Der EGMR versteht die von dem ,,Prozeßvertreter“ auf Grund seiner (des EGMR)
Aufforderung an die Bundesregierung abgegebenen Stellungnahmen im Namen der
Republik als Stellungnahmen der österreichischen Bundesregierung („observations
of the government").
Art. 65 (1) B - VG bestimmt, dass der Bundespräsident die Republik nach außen
vertritt.
Die unterfertigten Abgeordneten stellen daher folgende
ANFRAGE:
1. Auf welcher (verfassungsrechtlichen) Rechtsgrundlage allenfalls auf welchem
Rechtsakt, beruht die Vertretungsbefugnis des ,,Prozessvertreters" der Republik
Österreich vor dem
EGMR?
2. Wer hat den ,,Prozessvertreter" mit der Vertretung der Republik Österreich vor
dem EGMR wann durch welchen Akt beauftragt und bevollmächtigt, die
Republik vor dem EGMR zu vertreten?
a. Wie ist dies mit Art. 65(1) B-VG vereinbar?

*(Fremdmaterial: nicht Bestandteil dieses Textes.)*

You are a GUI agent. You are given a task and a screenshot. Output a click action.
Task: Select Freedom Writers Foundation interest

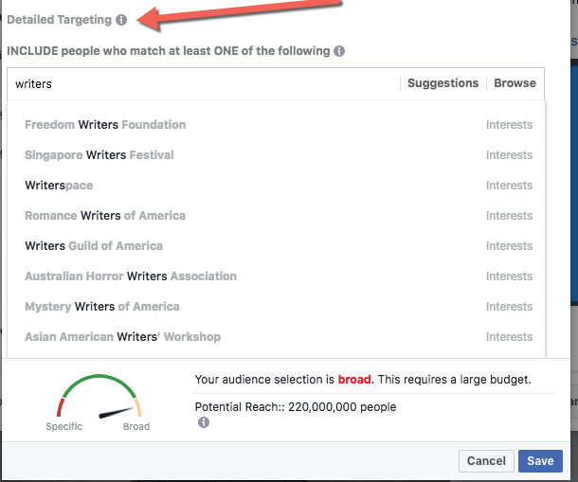tap(276, 125)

3. Wieso unterliegt der ,,Prozessvertreter" keiner Verpflichtung, hinsichtlich seiner
Vertretungshandlungen, insbesondere meritorischer Stellungnahmen zu
Beschwerden gegen die Republik, die Bundesregierung oder ein anderes
verfassungsmäßiges oberstes Organ zu konsultieren und dessen Zustimmung
einzuholen?
4. Wieso unterliegt der ,,Prozessvertreter" einer Verpflichtung im Sinne der Frage
3. nicht zumindest in Verfahren vor dem EGMR, in denen die
Konventionswidrigkeit eines Gesetzes oder einer Verordnung geltend gemacht
wird?
5. Worin liegt die sachliche Rechtfertigung für die unterschiedliche Vorgansweise
in Gesetzes - und Verordnungsprüfungsverfahren vor dem
Verfassungsgerichtshof, in denen die Stellungnahmen der Regierung eines
Ministerratsbeschlusses bedürfen, einerseits und Verfahren vor dem EGMR, in
denen die Konventionswidrigkeit eines Gesetzes oder einer Verordnung geltend
gemacht wird, andererseits?
6. Halten Sie es mit der verfassungsmäßigen Verantwortung der obersten Organe
der Vollziehung vereinbar, dass einem ,,Prozessvertreter" volle (inhaltliche)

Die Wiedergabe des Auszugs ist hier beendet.